Secretary of state Marco Rubio announced the massive cuts on Monday, posting that roughly 5,200 of USAid’s 6,200 global programs have been terminated. The surviving initiatives – less than a fifth of America’s previous aid portfolio – will be absorbed by the state department.
“Our hard-working staff who worked very long hours” alongside Elon Musk’s so-called “department of government efficiency” (Doge) teams deserve credit for this “overdue and historic reform”, Rubio wrote on X, using his personal account.
The mass terminations follow Donald Trump’s 20 January executive order freezing foreign assistance for review that he claimed pushed forward a liberal global agenda.
This abrupt dismantling also overturns decades of bipartisan consensus that humanitarian and development assistance serves American security interests by stabilizing fragile regions, fostering economic growth, and building diplomatic goodwill – and were backed by Musk’s unofficial government efficiency unit.
“Tough, but necessary. Good working with you. The important parts of USAID should always have been with Dept of State,” Musk responded on X following Rubio’s announcement.
The New York Times reported last week that there had been serious cut-ups between Musk and Rubio at a recent cabinet meeting over proposed cuts to the state department.
During that meeting, Trump reportedly defended Rubio for doing a “great job” and said that Musk’s team would be merely advising cabinet secretaries about future cuts.
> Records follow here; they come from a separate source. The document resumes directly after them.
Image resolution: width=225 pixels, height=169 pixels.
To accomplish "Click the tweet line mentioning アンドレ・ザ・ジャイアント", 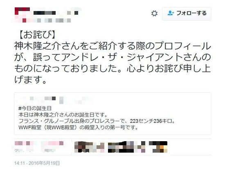I will 113,57.
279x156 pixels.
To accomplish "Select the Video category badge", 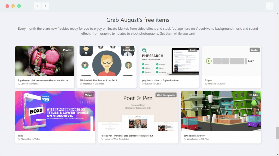I will (89, 95).
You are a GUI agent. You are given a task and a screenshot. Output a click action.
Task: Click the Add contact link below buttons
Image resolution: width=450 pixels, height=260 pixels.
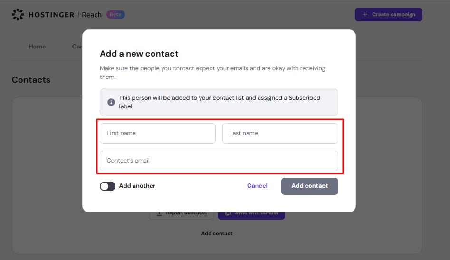click(x=217, y=233)
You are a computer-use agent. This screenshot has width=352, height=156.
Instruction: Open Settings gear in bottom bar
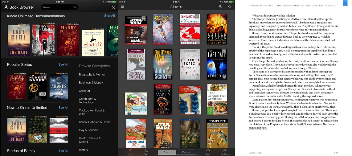(225, 152)
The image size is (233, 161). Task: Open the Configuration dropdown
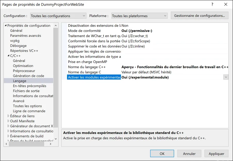[x=58, y=16]
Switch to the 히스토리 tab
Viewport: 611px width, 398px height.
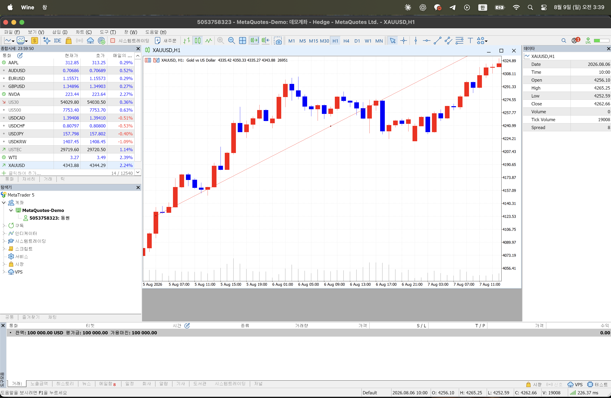(x=65, y=384)
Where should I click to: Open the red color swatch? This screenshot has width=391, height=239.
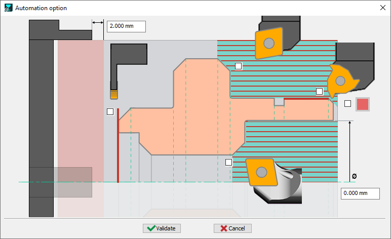click(363, 104)
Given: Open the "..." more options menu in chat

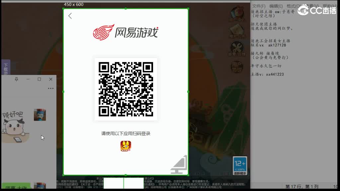Looking at the screenshot, I should [51, 88].
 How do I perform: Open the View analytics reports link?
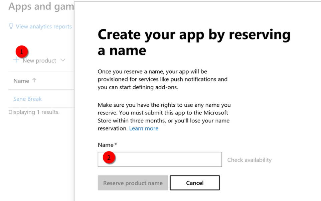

But Rubio’s apparent embrace of Musk’s objectives reveal the extent to which the billionaire Trump supporter wields power in the administration.
Rubio’s social media post on Monday said that review was now “officially ending”, with about 5,200 of USAid’s 6,200 programs eliminated.
Those programs “spent tens of billions of dollars in ways that did not serve, (and in some cases even harmed), the core national interests of the United States”, Rubio wrote.
“In consultation with Congress, we intend for the remaining 18% of programs we are keeping … to be administered more effectively under the state department,” he said. Democratic lawmakers and others call the shutdown of congressionally funded programs illegal, saying such a move requires Congress’s approval.
The state department did not respond to a request for comment on the criteria being used to keep alive the remaining programs and to respond to claims that cutting programs without congressional approval is illegal.
The Trump administration has given almost no details on which aid and development efforts abroad it spared as it mass-emailed contract terminations to aid groups and other USAid partners by the thousands within days earlier this month. The rapid pace, and the steps skipped in ending contracts, left USAid supporters challenging whether any actual program-by-program reviews had taken place.
According to internal documents reviewed by ProPublica, top health officials at USAid had for weeks warned Rubio and other leaders about the potential death toll that would result from the cuts, along with one million children untreated for severe malnutrition, up to 166,000 malaria deaths, and 200,000 more children paralyzed by polio over the next decade if they carried out their plan.
Aid groups say even some life-saving programs that Rubio and others had promised to spare got the termination notices, such as emergency nutritional support for starving children and drinking water serving sprawling camps for families uprooted by war in Sudan.
Republicans broadly have made clear they want foreign assistance that would promote a far narrower interpretation of US national interests.
The state department in one of multiple lawsuits it is battling over its rapid shutdown of USAid had said earlier this month it was killing more than 90% of USAid programs. Rubio gave no explanation for why his number was lower.
Contractors and staffers running efforts ranging from epidemic control to famine prevention to job and democracy training stopped work. Aid groups and other USAid partners laid off tens of thousands of their workers in the US and abroad.
Lawsuits say the sudden shutdown of USAid has stiffed aid groups and businesses that had contracts with it of billions of dollars.
The shutdown has left many USAid staffers and contractors and their families still overseas, many of them awaiting US-paid back payments and travel expenses back home.